%%

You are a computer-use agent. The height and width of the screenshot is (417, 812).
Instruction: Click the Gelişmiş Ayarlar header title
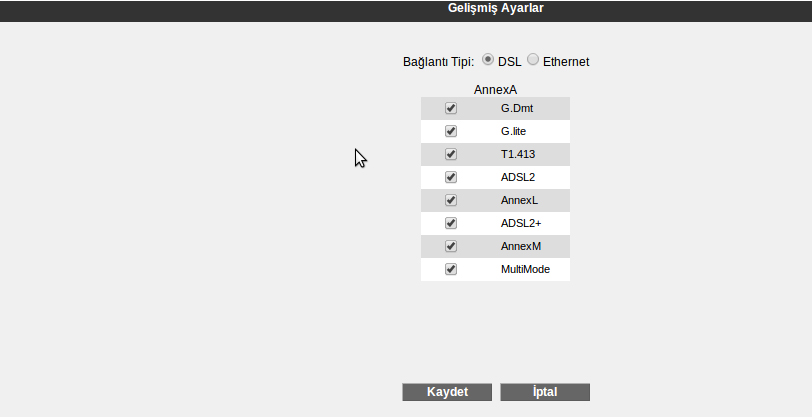(496, 8)
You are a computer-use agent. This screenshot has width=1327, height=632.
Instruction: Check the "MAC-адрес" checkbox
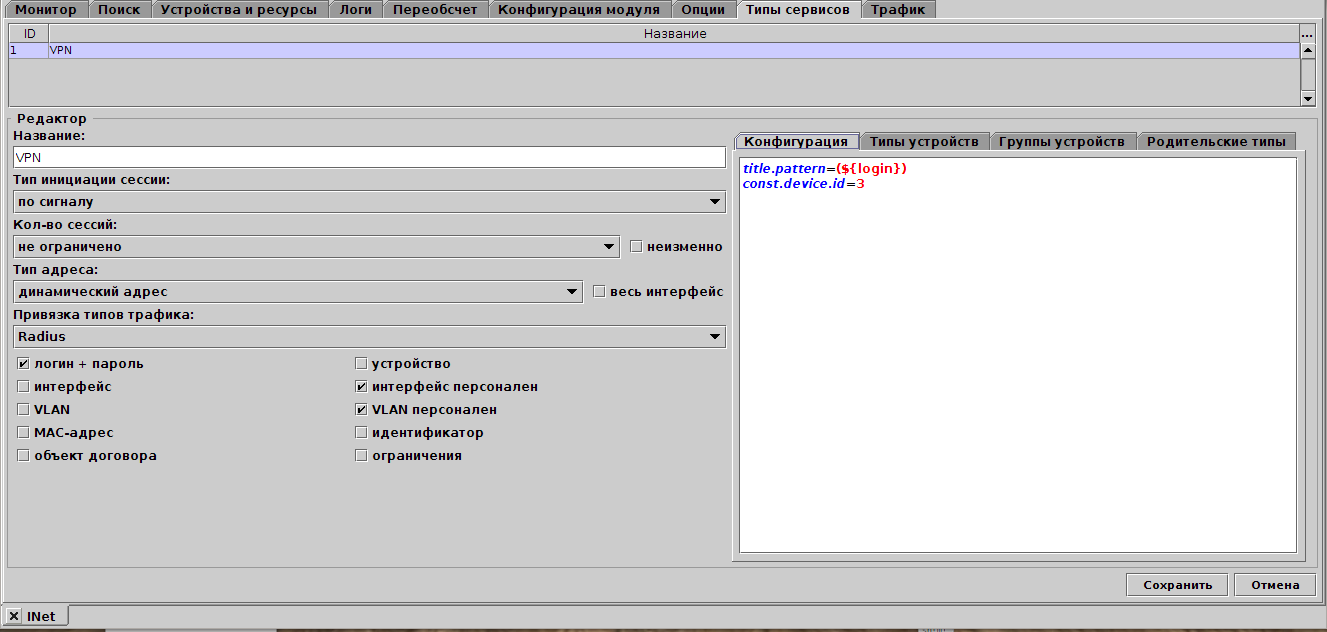coord(22,432)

%%

What the task requires
A faithful transcription of the material, with no pictures, is the expected result.

Response
You are a computer-use agent. The height and width of the screenshot is (417, 812).
Instruction: Click the Gelişmiş Ayarlar header title
(496, 8)
You are a computer-use agent. This screenshot has width=1327, height=632.
Instruction: Check the "MAC-адрес" checkbox
coord(22,432)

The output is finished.